◆ Source extract ◆

BPI says to boost support for small, medium agri-related businesses

BPI announced on Tuesday that its Business Banking unit would expand funding for agriculture-related small and medium businesses.

According to BPI Business Banking head Eric Luchangco, the bank is “looking to expand its presence” in the field of agricultural enterprises because it recognizes the sector’s contribution to economic resilience and recovery.

According to the lender, BPI enables “agripreneurs” to use its targeted financing options for working capital, trade, and expansion plans.

“To reduce the hurdles of agripreneurs and to remain relevant to the Philippine economy, we had to increase our presence in this base. By helping fund the businesses of our clients, we can help everyone across the economy recover and find more opportunities moving forward,” Luchangco said during a BPI webinar called “Angat Agri-Entrepreneur.”

“We are reaching out to show our interest to support the agricultural value chain, including logistics, distribution, storage, and retail and wholesale trade,” he added.

Denrick Alcaraz, a quail farmer, and entrepreneur was able to grow his business with the aid of borrowed capital from BPI despite the challenges posed by the COVID-19 pandemic, according to the bank.

“We have put off our expansion plan for a while because of the pandemic. Because of BPI’s help, we now have the opportunity in our hands to expand while the situation is getting better and more people to get vaccinated,” Alcaraz said. 

According to the Ayala-led lender, agricultural entrepreneurs can open a business deposit account and use the online banking platform during the COVID-119 pandemic.

BPI said its SME term loan program, which needs less paperwork, has no collateral, and quicker processing time aims to remove roadblocks to borrowing money.

According to the bank, other opportunities will be introduced by collaboration with partners such as the Agriculture-Agricultural Credit Policy Council and Globe myBusiness.

BPI has also signed an agreement with the Department of Trade and Industry (DTI) to assist more entrepreneurs in regaining their footing and to expand financial inclusion in the region.

Consumers should take advantage of lower interest rates, according to the Bangko Sentral ng Pilipinas. The introductory interest rate has remained at 2% by the central bank.

The effect of COVID-19 and the constraints it entails has been felt by businesses across the world, large and small. Owing to the pandemic, companies have resorted to cost-cutting steps such as decrease and reduced operations, and some have temporarily or permanently closed.

Experts predict that the Philippines’ economy will begin to rise positively in the second quarter. In Q1, GDP contracted at a slower rate of 4.2 percent, compared to an 8.3 percent contraction in Q4 last year.

◆ Your assignment ◆
Can you return the passage of the BPI article between "BPI has also" and "in the region.", inclusive, word for word? The material that follows comes from a different source than the BPI article.

◆ Data for analysis ◆

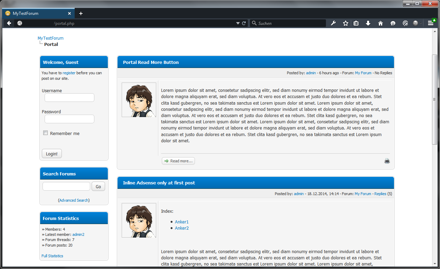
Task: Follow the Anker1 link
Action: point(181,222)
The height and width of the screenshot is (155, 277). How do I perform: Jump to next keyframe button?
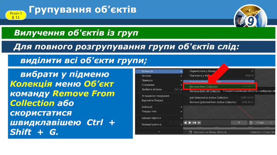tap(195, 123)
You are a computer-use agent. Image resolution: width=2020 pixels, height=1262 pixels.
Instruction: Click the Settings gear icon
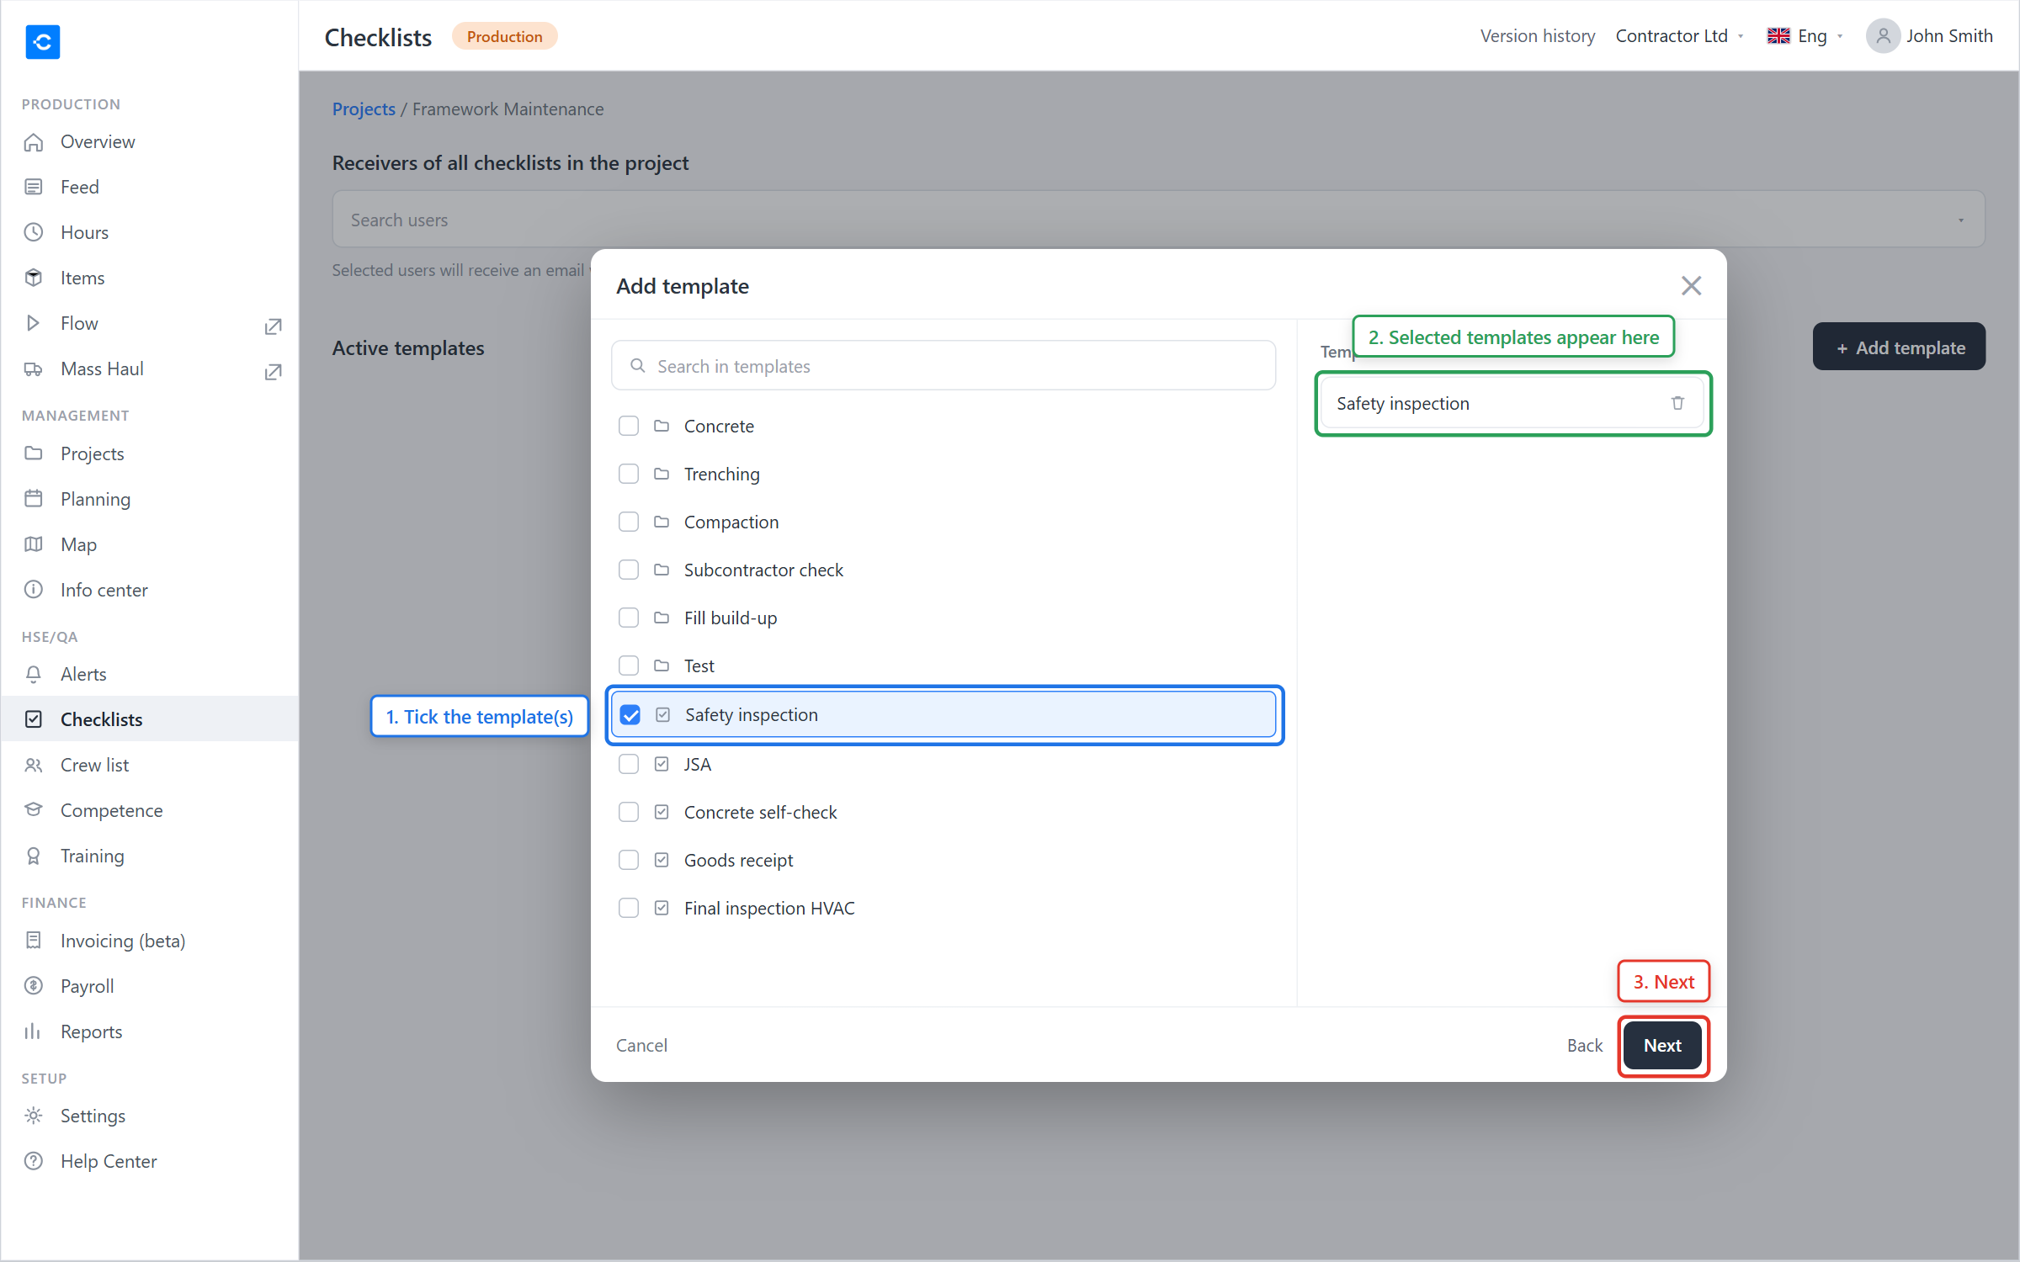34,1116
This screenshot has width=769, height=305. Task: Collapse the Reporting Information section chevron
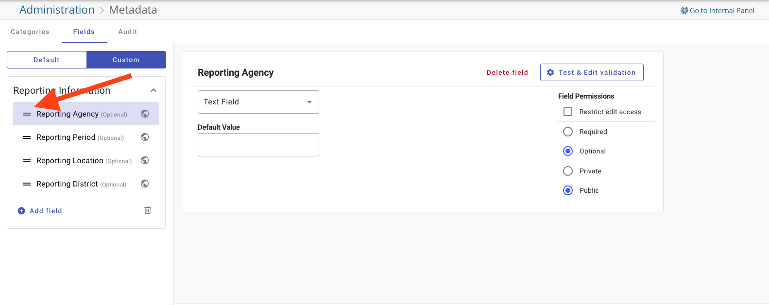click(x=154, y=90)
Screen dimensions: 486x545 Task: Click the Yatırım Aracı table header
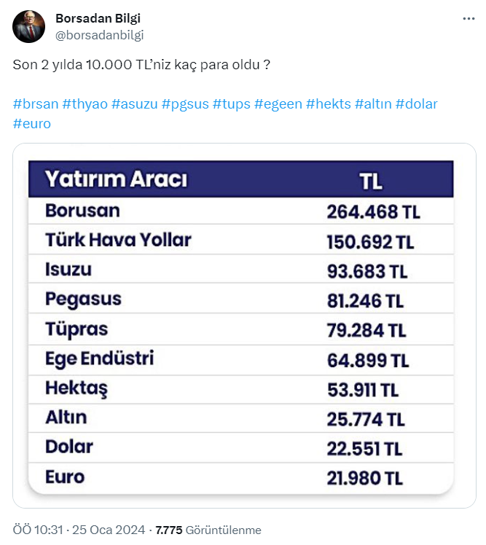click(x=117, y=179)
...
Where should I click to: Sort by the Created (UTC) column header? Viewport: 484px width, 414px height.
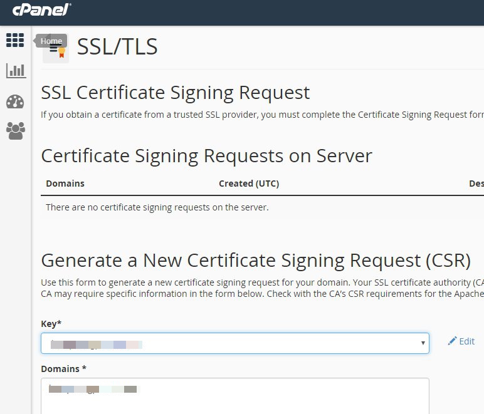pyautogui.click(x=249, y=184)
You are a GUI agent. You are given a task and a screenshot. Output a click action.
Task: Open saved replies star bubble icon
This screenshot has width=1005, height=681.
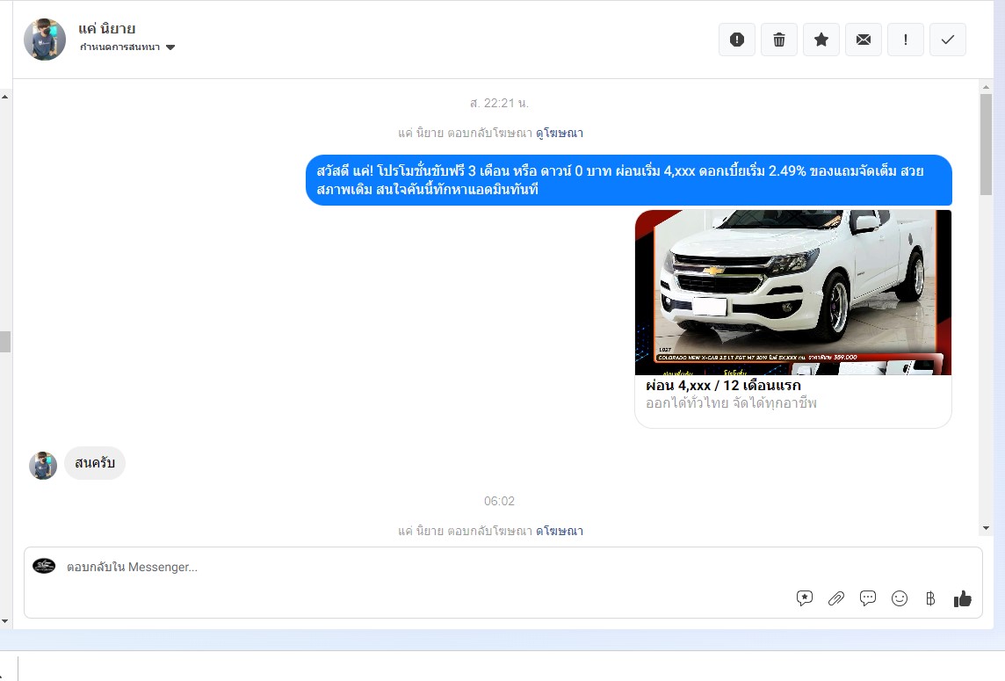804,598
--
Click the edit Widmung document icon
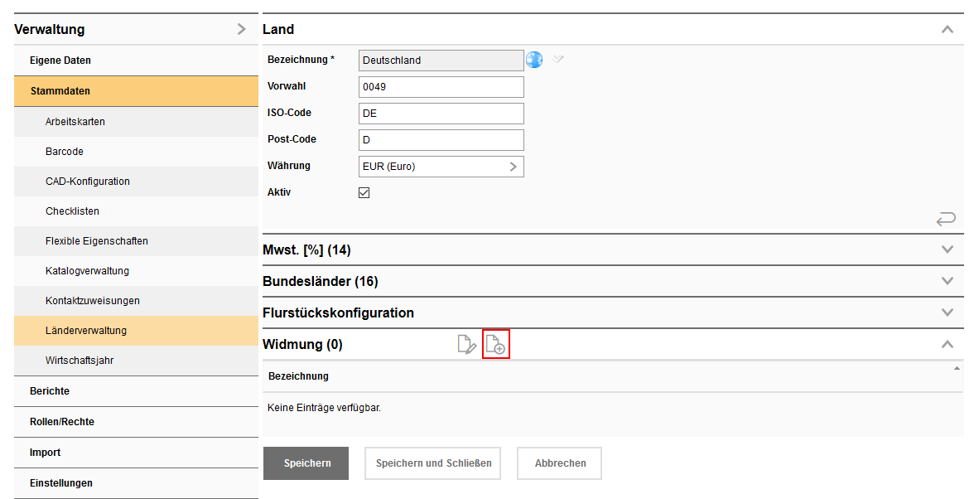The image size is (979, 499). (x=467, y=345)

◆ Task result ◆
BPI has also signed an agreement with the Department of Trade and Industry (DTI) to assist more entrepreneurs in regaining their footing and to expand financial inclusion in the region.